### WHAT THE EXERCISE ASKS
Print, exactly as they appear in the listing below, the lines from the line with "You are a computer-use agent. Viewport: 1366px" to the line with "is (411, 700).", with both end lines kept.

### DATA FOR THIS TASK

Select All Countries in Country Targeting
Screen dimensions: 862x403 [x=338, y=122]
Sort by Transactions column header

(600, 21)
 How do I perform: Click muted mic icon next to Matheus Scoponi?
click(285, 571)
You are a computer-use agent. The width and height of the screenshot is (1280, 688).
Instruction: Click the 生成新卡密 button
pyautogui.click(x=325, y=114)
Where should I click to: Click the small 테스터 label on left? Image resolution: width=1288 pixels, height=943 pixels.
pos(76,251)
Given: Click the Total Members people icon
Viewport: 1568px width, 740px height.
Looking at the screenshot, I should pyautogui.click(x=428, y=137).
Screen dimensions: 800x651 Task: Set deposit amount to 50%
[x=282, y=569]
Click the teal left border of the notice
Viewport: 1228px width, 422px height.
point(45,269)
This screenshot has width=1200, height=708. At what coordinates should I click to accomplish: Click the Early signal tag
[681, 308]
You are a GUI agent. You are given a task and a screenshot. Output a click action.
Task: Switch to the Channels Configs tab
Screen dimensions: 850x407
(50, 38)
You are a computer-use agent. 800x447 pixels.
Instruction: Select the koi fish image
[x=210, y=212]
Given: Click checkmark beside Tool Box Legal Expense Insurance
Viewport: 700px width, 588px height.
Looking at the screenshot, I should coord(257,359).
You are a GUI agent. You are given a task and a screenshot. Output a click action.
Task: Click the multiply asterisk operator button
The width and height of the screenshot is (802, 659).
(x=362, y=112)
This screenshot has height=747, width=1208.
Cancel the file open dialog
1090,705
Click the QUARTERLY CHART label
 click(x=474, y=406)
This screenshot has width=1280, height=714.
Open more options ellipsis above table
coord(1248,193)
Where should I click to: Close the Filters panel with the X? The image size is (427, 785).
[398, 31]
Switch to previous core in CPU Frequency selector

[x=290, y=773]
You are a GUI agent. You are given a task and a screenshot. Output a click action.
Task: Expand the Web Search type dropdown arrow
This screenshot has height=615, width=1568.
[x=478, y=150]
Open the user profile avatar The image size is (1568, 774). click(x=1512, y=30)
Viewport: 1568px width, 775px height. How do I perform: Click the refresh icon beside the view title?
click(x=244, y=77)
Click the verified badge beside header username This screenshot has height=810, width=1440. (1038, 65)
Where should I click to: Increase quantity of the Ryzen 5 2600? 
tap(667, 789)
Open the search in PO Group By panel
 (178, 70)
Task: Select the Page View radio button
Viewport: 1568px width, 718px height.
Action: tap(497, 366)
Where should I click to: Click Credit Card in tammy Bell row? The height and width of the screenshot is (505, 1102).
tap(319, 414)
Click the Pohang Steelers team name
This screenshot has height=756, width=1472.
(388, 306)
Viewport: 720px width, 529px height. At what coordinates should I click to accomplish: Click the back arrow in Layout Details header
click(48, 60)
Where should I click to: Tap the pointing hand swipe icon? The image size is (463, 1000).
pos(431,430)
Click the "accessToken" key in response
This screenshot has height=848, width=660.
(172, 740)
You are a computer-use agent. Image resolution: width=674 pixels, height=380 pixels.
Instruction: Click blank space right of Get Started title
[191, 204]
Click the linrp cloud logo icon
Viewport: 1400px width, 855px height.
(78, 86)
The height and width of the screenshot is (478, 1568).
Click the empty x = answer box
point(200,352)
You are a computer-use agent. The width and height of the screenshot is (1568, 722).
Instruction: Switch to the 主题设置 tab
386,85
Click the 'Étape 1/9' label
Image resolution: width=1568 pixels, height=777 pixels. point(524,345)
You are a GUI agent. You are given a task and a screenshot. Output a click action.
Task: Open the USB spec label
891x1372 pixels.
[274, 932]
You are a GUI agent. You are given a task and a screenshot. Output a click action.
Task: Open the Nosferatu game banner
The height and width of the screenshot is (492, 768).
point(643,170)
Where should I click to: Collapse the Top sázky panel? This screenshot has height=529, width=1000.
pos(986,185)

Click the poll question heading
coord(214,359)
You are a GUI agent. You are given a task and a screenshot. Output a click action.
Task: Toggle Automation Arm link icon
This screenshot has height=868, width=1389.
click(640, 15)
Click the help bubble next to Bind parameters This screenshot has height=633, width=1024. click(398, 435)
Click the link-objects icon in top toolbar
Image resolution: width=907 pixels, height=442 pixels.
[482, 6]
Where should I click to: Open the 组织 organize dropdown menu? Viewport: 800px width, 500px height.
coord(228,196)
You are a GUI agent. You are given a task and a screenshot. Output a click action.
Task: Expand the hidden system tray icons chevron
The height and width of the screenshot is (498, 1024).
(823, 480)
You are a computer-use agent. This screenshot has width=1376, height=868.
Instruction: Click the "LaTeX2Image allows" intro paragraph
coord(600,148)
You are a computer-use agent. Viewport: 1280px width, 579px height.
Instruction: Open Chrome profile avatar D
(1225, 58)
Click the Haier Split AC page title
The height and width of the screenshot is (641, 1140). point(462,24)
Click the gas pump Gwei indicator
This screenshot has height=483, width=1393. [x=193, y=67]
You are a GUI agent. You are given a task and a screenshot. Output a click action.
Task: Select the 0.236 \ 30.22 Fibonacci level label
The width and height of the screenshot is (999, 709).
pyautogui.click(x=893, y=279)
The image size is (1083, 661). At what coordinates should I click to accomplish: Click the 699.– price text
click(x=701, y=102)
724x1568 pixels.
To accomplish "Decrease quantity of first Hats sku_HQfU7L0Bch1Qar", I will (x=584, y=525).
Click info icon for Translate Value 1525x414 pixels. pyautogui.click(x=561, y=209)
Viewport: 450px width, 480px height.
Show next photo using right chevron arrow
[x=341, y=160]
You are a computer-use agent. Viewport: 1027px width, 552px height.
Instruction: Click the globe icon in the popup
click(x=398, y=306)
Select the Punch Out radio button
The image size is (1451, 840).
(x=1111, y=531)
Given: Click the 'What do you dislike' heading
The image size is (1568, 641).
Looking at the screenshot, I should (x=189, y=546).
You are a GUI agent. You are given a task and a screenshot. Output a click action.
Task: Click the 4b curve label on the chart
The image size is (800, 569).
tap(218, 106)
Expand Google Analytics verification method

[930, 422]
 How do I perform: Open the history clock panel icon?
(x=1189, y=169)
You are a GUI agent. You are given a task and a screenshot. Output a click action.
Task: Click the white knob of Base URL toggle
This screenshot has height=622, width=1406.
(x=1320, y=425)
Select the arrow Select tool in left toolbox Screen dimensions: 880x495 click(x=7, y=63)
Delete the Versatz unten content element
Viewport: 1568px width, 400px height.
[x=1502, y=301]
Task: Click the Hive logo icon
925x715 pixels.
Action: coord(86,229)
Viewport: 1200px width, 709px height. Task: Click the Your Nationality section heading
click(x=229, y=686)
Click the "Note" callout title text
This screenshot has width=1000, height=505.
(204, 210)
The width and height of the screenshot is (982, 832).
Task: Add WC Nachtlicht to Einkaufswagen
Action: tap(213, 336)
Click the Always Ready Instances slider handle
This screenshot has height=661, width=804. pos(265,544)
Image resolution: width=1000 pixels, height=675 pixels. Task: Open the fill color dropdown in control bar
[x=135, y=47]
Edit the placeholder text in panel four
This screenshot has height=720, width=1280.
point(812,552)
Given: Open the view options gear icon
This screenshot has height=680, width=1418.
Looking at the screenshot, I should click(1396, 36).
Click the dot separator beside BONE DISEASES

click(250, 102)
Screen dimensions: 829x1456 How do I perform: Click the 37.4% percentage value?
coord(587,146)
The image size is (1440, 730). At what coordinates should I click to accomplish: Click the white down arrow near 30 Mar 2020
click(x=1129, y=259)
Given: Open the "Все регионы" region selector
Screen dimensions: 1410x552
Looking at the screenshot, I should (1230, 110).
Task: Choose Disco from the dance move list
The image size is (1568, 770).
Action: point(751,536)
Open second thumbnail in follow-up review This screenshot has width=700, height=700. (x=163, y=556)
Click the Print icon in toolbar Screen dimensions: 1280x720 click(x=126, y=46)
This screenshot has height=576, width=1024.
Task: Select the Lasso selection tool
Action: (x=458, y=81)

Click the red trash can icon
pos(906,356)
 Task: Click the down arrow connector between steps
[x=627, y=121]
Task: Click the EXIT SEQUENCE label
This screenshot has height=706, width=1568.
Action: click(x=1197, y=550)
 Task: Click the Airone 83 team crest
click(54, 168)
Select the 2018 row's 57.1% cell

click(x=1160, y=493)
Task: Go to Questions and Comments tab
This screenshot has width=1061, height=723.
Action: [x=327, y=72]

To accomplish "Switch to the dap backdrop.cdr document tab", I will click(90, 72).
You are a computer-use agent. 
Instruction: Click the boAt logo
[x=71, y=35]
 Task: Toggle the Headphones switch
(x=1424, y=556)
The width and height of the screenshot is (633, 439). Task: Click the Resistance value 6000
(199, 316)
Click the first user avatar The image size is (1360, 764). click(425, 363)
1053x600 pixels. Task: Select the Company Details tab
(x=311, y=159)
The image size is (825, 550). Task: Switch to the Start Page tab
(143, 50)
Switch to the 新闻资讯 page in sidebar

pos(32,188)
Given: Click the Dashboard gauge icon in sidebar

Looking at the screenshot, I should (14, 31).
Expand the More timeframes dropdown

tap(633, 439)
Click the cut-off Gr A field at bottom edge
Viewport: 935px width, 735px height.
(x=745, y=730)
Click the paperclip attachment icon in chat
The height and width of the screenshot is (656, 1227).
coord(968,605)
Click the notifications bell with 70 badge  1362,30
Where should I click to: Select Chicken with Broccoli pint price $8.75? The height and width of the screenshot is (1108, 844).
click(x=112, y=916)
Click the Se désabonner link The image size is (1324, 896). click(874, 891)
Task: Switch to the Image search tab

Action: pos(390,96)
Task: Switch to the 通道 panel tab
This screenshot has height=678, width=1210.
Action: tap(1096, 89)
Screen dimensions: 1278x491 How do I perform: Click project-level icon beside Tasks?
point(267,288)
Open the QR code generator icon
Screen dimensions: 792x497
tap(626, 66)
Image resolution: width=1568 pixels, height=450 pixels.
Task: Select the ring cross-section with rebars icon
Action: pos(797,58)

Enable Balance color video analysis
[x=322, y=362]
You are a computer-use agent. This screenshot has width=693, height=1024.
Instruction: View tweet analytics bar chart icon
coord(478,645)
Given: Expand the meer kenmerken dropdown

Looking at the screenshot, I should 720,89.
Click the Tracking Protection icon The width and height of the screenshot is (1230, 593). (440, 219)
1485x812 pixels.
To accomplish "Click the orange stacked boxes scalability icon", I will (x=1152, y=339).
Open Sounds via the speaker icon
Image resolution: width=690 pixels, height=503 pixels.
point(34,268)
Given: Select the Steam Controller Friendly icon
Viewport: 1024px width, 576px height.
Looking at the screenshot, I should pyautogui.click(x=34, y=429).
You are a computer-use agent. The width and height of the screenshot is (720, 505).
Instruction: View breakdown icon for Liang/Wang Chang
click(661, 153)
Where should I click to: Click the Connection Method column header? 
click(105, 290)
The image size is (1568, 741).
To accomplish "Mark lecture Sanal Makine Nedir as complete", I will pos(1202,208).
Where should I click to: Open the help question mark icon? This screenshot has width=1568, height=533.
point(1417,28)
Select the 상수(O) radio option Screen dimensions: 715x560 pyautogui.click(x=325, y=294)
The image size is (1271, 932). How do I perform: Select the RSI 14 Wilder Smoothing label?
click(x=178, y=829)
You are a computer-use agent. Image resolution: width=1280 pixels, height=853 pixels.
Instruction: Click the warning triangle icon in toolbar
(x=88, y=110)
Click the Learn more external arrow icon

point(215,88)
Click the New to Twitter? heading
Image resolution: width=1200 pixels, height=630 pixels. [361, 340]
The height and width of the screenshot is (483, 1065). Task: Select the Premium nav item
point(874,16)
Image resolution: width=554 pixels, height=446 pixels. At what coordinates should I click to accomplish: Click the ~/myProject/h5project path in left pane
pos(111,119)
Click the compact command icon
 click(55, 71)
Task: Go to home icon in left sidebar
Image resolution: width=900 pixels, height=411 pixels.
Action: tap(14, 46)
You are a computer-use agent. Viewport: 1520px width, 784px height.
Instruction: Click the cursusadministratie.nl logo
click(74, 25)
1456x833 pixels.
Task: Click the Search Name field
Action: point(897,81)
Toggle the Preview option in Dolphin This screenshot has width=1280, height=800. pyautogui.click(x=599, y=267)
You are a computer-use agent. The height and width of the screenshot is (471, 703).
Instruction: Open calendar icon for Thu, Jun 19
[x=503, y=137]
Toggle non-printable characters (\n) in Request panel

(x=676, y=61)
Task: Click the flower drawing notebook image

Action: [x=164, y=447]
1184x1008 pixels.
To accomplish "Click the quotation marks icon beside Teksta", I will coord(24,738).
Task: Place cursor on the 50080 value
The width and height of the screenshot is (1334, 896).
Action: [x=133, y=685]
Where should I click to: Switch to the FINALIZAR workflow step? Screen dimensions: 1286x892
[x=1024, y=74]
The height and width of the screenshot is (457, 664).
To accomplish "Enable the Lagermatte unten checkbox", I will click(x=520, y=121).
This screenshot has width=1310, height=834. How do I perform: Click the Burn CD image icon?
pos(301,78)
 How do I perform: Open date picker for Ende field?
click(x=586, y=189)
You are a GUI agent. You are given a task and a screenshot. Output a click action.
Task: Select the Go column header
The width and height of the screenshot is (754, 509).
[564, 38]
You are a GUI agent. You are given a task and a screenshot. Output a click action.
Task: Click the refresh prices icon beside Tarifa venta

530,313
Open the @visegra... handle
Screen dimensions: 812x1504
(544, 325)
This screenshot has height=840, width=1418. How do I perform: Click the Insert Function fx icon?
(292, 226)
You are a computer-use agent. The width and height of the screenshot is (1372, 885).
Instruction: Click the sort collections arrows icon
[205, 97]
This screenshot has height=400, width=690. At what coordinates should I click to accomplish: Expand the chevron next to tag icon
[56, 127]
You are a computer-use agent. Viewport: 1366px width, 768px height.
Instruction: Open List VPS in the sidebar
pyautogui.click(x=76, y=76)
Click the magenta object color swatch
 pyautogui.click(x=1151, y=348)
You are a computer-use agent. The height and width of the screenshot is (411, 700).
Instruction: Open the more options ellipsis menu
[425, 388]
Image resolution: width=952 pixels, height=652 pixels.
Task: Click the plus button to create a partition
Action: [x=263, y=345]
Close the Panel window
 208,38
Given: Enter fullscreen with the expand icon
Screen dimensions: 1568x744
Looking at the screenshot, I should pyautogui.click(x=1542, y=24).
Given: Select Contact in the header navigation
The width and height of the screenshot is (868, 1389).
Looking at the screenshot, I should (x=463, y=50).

### WRITTEN SOLUTION
You are a computer-use agent. Viewport: 1366px width, 768px height.
Instruction: Open List VPS in the sidebar
pyautogui.click(x=76, y=76)
Click the magenta object color swatch
 pyautogui.click(x=1151, y=348)
You are a computer-use agent. The height and width of the screenshot is (411, 700).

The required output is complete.